REQUIRED TASK
Copy the following records word for word, line by line, from beginning to end.

SOURCE DATA
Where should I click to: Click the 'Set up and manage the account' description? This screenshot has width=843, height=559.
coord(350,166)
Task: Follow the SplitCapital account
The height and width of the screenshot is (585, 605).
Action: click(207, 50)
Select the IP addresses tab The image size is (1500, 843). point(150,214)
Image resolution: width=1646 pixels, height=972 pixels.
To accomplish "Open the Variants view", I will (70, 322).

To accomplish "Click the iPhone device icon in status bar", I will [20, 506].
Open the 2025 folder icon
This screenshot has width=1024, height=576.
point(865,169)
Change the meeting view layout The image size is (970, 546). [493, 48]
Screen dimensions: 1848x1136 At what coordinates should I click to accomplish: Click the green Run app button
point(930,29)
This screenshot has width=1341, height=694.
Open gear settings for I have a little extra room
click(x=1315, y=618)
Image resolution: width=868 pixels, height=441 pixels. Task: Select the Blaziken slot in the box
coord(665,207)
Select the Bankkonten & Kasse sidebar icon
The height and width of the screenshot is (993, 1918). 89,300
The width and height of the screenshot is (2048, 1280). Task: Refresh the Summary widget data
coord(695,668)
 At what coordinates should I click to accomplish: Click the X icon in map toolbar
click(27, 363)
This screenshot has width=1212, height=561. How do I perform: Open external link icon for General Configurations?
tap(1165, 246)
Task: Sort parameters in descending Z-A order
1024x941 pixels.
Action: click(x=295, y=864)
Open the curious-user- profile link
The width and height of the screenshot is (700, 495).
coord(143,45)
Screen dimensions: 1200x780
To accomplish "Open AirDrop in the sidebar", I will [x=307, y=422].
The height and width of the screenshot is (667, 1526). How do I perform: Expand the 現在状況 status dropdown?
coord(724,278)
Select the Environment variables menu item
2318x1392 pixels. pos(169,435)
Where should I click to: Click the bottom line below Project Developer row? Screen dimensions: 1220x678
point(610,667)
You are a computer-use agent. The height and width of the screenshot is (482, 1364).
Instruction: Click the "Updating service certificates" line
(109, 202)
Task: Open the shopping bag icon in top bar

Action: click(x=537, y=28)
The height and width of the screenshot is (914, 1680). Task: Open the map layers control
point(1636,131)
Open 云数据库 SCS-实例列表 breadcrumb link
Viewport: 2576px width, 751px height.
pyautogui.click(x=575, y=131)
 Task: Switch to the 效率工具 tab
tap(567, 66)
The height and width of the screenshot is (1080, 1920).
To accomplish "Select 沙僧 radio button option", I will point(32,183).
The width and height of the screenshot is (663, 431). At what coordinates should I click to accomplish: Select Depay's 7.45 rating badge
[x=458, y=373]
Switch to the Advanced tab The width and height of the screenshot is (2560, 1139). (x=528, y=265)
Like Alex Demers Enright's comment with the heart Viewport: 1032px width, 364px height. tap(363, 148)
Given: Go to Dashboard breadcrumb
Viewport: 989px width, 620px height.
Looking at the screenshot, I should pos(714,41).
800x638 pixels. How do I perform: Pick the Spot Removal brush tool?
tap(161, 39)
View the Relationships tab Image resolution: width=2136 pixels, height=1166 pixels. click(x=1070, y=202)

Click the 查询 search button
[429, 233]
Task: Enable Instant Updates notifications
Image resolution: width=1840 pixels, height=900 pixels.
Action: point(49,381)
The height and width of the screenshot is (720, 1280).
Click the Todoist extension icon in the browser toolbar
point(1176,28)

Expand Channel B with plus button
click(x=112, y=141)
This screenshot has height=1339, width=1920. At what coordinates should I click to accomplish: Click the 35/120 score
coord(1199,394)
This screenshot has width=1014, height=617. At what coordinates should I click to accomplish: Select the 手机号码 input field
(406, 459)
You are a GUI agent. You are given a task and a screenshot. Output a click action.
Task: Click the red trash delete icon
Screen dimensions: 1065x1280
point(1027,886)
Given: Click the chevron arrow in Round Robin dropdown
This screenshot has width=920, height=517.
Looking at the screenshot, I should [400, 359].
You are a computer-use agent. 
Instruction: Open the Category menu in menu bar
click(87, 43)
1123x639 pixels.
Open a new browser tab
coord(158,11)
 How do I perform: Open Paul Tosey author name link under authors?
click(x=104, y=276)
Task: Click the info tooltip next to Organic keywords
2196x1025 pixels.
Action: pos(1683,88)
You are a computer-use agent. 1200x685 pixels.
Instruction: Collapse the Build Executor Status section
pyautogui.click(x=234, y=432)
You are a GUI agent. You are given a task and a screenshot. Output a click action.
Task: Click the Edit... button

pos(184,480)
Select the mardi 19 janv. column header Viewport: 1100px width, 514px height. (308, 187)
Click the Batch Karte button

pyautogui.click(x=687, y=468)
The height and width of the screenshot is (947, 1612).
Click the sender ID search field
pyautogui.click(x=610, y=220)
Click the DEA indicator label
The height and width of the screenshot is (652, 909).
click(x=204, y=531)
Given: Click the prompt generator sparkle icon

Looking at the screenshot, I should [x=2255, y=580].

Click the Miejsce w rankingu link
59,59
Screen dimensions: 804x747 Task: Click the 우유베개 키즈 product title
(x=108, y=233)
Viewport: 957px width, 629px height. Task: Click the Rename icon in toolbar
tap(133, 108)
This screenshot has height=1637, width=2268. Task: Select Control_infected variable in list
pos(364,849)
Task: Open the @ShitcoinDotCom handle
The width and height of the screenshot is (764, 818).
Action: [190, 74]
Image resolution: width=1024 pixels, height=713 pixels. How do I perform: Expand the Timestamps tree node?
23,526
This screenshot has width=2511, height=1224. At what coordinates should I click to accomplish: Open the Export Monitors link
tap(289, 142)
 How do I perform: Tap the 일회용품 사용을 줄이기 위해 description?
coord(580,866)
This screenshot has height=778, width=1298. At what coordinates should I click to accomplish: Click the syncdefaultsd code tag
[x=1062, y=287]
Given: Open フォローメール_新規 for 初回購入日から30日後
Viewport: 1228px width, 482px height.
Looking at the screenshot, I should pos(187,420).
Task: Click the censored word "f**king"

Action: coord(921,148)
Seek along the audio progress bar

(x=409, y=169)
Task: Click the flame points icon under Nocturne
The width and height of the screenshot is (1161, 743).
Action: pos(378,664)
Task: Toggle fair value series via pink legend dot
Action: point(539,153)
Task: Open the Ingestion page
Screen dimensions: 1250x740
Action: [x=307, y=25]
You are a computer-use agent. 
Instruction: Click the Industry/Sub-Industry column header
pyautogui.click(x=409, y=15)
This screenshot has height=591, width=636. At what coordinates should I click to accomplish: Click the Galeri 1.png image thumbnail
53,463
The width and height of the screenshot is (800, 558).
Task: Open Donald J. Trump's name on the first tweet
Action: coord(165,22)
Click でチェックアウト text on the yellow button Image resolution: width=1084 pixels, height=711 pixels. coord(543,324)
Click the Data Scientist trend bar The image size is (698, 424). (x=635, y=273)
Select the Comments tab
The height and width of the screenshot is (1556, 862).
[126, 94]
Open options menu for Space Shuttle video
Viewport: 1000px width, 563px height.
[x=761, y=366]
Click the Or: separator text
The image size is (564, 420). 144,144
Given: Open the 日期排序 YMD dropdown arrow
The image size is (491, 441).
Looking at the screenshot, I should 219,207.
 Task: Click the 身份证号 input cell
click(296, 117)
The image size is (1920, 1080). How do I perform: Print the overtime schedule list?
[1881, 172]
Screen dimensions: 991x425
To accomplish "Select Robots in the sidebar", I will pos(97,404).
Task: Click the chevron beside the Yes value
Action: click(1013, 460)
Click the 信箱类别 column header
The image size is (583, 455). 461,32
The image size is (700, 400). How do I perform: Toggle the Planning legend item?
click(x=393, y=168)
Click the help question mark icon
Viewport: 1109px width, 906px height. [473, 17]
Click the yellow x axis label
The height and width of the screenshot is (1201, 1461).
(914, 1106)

ANSWER FOR THE TASK
Where should I click to: Click the 'Set up and manage the account' description? This screenshot has width=843, height=559.
coord(350,166)
Task: Follow the SplitCapital account
The height and width of the screenshot is (585, 605).
Action: click(207, 50)
Select the IP addresses tab The image size is (1500, 843). point(150,214)
Image resolution: width=1646 pixels, height=972 pixels.
To accomplish "Open the Variants view", I will (70, 322).

To accomplish "Click the iPhone device icon in status bar", I will [20, 506].
Open the 2025 folder icon
This screenshot has width=1024, height=576.
point(865,169)
Change the meeting view layout The image size is (970, 546). [493, 48]
Screen dimensions: 1848x1136 At what coordinates should I click to accomplish: Click the green Run app button
point(930,29)
This screenshot has width=1341, height=694.
Open gear settings for I have a little extra room
click(x=1315, y=618)
Image resolution: width=868 pixels, height=441 pixels. Task: Select the Blaziken slot in the box
coord(665,207)
Select the Bankkonten & Kasse sidebar icon
The height and width of the screenshot is (993, 1918). 89,300
The width and height of the screenshot is (2048, 1280). Task: Refresh the Summary widget data
coord(695,668)
 At what coordinates should I click to accomplish: Click the X icon in map toolbar
click(27, 363)
This screenshot has width=1212, height=561. How do I perform: Open external link icon for General Configurations?
tap(1165, 246)
Task: Sort parameters in descending Z-A order
1024x941 pixels.
Action: click(x=295, y=864)
Open the curious-user- profile link
The width and height of the screenshot is (700, 495).
coord(143,45)
Screen dimensions: 1200x780
To accomplish "Open AirDrop in the sidebar", I will [x=307, y=422].
The height and width of the screenshot is (667, 1526). How do I perform: Expand the 現在状況 status dropdown?
coord(724,278)
Select the Environment variables menu item
2318x1392 pixels. pos(169,435)
Where should I click to: Click the bottom line below Project Developer row? Screen dimensions: 1220x678
point(610,667)
You are a computer-use agent. The height and width of the screenshot is (482, 1364).
Instruction: Click the "Updating service certificates" line
(109, 202)
Task: Open the shopping bag icon in top bar

Action: click(x=537, y=28)
The height and width of the screenshot is (914, 1680). Task: Open the map layers control
point(1636,131)
Open 云数据库 SCS-实例列表 breadcrumb link
Viewport: 2576px width, 751px height.
pyautogui.click(x=575, y=131)
 Task: Switch to the 效率工具 tab
tap(567, 66)
The height and width of the screenshot is (1080, 1920).
To accomplish "Select 沙僧 radio button option", I will point(32,183).
The width and height of the screenshot is (663, 431). At what coordinates should I click to accomplish: Select Depay's 7.45 rating badge
[x=458, y=373]
Switch to the Advanced tab The width and height of the screenshot is (2560, 1139). (x=528, y=265)
Like Alex Demers Enright's comment with the heart Viewport: 1032px width, 364px height. tap(363, 148)
Given: Go to Dashboard breadcrumb
Viewport: 989px width, 620px height.
Looking at the screenshot, I should pos(714,41).
800x638 pixels. How do I perform: Pick the Spot Removal brush tool?
tap(161, 39)
View the Relationships tab Image resolution: width=2136 pixels, height=1166 pixels. click(x=1070, y=202)

Click the 查询 search button
[429, 233]
Task: Enable Instant Updates notifications
Image resolution: width=1840 pixels, height=900 pixels.
Action: point(49,381)
The height and width of the screenshot is (720, 1280).
Click the Todoist extension icon in the browser toolbar
point(1176,28)

Expand Channel B with plus button
click(x=112, y=141)
This screenshot has height=1339, width=1920. At what coordinates should I click to accomplish: Click the 35/120 score
coord(1199,394)
This screenshot has width=1014, height=617. At what coordinates should I click to accomplish: Select the 手机号码 input field
(406, 459)
You are a GUI agent. You are given a task and a screenshot. Output a click action.
Task: Click the red trash delete icon
Screen dimensions: 1065x1280
point(1027,886)
Given: Click the chevron arrow in Round Robin dropdown
This screenshot has width=920, height=517.
Looking at the screenshot, I should [400, 359].
You are a computer-use agent. 
Instruction: Open the Category menu in menu bar
click(87, 43)
1123x639 pixels.
Open a new browser tab
coord(158,11)
 How do I perform: Open Paul Tosey author name link under authors?
click(x=104, y=276)
Task: Click the info tooltip next to Organic keywords
2196x1025 pixels.
Action: pos(1683,88)
You are a computer-use agent. 1200x685 pixels.
Instruction: Collapse the Build Executor Status section
pyautogui.click(x=234, y=432)
You are a GUI agent. You are given a task and a screenshot. Output a click action.
Task: Click the Edit... button

pos(184,480)
Select the mardi 19 janv. column header Viewport: 1100px width, 514px height. (308, 187)
Click the Batch Karte button

pyautogui.click(x=687, y=468)
The height and width of the screenshot is (947, 1612).
Click the sender ID search field
pyautogui.click(x=610, y=220)
Click the DEA indicator label
The height and width of the screenshot is (652, 909).
click(x=204, y=531)
Given: Click the prompt generator sparkle icon

Looking at the screenshot, I should [x=2255, y=580].

Click the Miejsce w rankingu link
59,59
Screen dimensions: 804x747 Task: Click the 우유베개 키즈 product title
(x=108, y=233)
Viewport: 957px width, 629px height. Task: Click the Rename icon in toolbar
tap(133, 108)
This screenshot has height=1637, width=2268. Task: Select Control_infected variable in list
pos(364,849)
Task: Open the @ShitcoinDotCom handle
The width and height of the screenshot is (764, 818).
Action: [190, 74]
Image resolution: width=1024 pixels, height=713 pixels. How do I perform: Expand the Timestamps tree node?
23,526
This screenshot has width=2511, height=1224. At what coordinates should I click to accomplish: Open the Export Monitors link
tap(289, 142)
 How do I perform: Tap the 일회용품 사용을 줄이기 위해 description?
coord(580,866)
This screenshot has height=778, width=1298. At what coordinates should I click to accomplish: Click the syncdefaultsd code tag
[x=1062, y=287]
Given: Open フォローメール_新規 for 初回購入日から30日後
Viewport: 1228px width, 482px height.
Looking at the screenshot, I should pos(187,420).
Task: Click the censored word "f**king"

Action: coord(921,148)
Seek along the audio progress bar

(x=409, y=169)
Task: Click the flame points icon under Nocturne
The width and height of the screenshot is (1161, 743).
Action: pos(378,664)
Task: Toggle fair value series via pink legend dot
Action: point(539,153)
Task: Open the Ingestion page
Screen dimensions: 1250x740
Action: [x=307, y=25]
You are a computer-use agent. 
Instruction: Click the Industry/Sub-Industry column header
pyautogui.click(x=409, y=15)
This screenshot has height=591, width=636. At what coordinates should I click to accomplish: Click the Galeri 1.png image thumbnail
53,463
The width and height of the screenshot is (800, 558).
Task: Open Donald J. Trump's name on the first tweet
Action: coord(165,22)
Click でチェックアウト text on the yellow button Image resolution: width=1084 pixels, height=711 pixels. coord(543,324)
Click the Data Scientist trend bar The image size is (698, 424). (x=635, y=273)
Select the Comments tab
The height and width of the screenshot is (1556, 862).
[126, 94]
Open options menu for Space Shuttle video
Viewport: 1000px width, 563px height.
[x=761, y=366]
Click the Or: separator text
The image size is (564, 420). 144,144
Given: Open the 日期排序 YMD dropdown arrow
The image size is (491, 441).
Looking at the screenshot, I should 219,207.
 Task: Click the 身份证号 input cell
click(296, 117)
The image size is (1920, 1080). How do I perform: Print the overtime schedule list?
[1881, 172]
Screen dimensions: 991x425
To accomplish "Select Robots in the sidebar", I will pos(97,404).
Task: Click the chevron beside the Yes value
Action: click(1013, 460)
Click the 信箱类别 column header
The image size is (583, 455). 461,32
The image size is (700, 400). How do I perform: Toggle the Planning legend item?
click(x=393, y=168)
Click the help question mark icon
Viewport: 1109px width, 906px height. [473, 17]
Click the yellow x axis label
The height and width of the screenshot is (1201, 1461).
(914, 1106)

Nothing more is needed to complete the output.